### Given passage
[start]
With any long-running series of fiction I care about, I have a very specific idea about where I'd like to see it go in the future. The hope is that someday I'll be so rich and famous that I'll get to do it myself, but realistically that's never going to happen. The ideas are going to stay in my head as fan fiction.

It recently occurred to me that all my ideas are following the same formula. First I establish my take in accepted continuity, using as many past elements as I can. Then I try to imagine how that would naturally play out, connecting all the pieces together and going farther with them than their creators intended. And then I flip the whole thing around, so that it's actually not the same kind of story at all as the ones it's following.

The story wouldn't necessarily happen in that order; that's just the order I'd figure it out in.

I really love the idea of continuity. (You may have guessed that from the way this blog is presented on the main page.) A long-running series is like a person, and each thing that's happened in it is like another aspect of its personality. So the way I would continue a series is by trying to remember everything- not just the universally-loved stories, but the terrible and ridiculous stories too. What you call a flaw, I call an interesting aspect to the continuity. Writers often try to cherry-pick continuity, sweeping away those flaws in favor of a cleaner status quo. That feels as fake to me as people under heavy make-up. The only story which should be forgotten is a story which can't be reconciled with the rest of continuity.
[end]
### Records
[start]
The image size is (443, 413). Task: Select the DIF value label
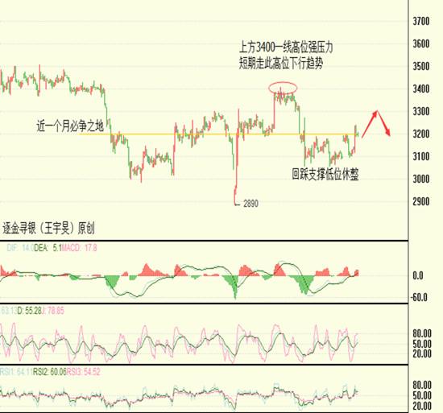20,248
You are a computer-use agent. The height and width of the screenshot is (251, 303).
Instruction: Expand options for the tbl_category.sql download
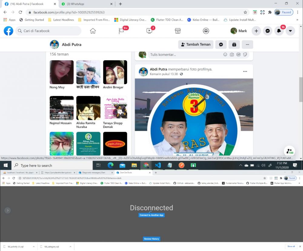[70, 246]
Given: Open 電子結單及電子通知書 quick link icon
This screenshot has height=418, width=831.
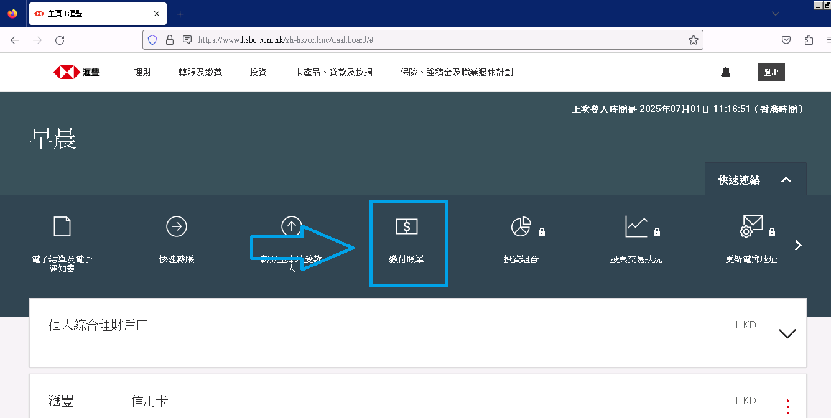Looking at the screenshot, I should (62, 227).
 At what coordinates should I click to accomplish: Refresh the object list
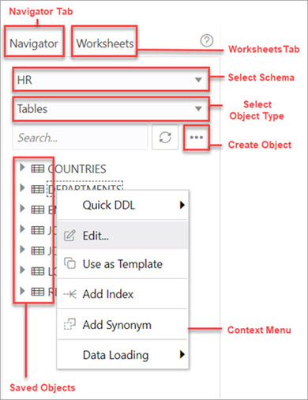coord(165,138)
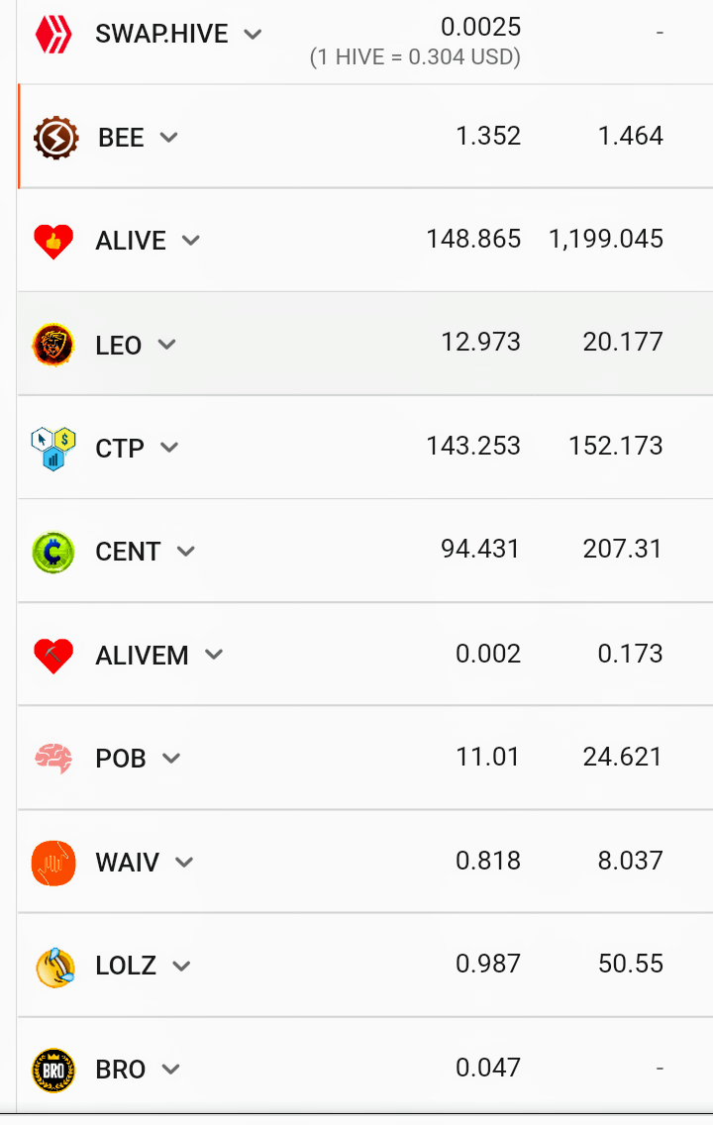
[end]
### Work instructions
Answer these from the essay on continuing a fiction series:
1. What is the first step in the writer's formula?
2. What does the writer compare a long-running series to?
3. Which story does the writer say is the only one that should be forgotten?

### Full solution
1. Establishing the writer's own take in accepted continuity, using as many past elements as possible.
2. A person.
3. A story that can't be reconciled with the rest of continuity.